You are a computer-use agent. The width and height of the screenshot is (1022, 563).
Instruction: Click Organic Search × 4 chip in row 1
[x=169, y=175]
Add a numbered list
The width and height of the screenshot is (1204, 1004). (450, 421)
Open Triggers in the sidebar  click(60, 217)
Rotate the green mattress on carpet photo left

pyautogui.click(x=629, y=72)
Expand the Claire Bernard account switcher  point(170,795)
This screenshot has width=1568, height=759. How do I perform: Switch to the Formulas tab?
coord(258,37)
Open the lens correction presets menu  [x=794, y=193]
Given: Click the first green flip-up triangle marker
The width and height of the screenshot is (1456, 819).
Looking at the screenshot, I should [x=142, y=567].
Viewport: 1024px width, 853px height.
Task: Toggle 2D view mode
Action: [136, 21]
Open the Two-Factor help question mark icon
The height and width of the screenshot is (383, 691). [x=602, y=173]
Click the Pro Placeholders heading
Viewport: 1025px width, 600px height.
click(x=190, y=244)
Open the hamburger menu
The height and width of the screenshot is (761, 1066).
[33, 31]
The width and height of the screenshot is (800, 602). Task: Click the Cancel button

#### TASK BRIEF
The lines above, starting at the one with "Add a numbered list" and ending at the one with "Expand the Claire", are the only ones to return, exactly as written.

#### REPLY
Add a numbered list
The width and height of the screenshot is (1204, 1004). (450, 421)
Open Triggers in the sidebar  click(60, 217)
Rotate the green mattress on carpet photo left

pyautogui.click(x=629, y=72)
Expand the Claire Bernard account switcher  point(170,795)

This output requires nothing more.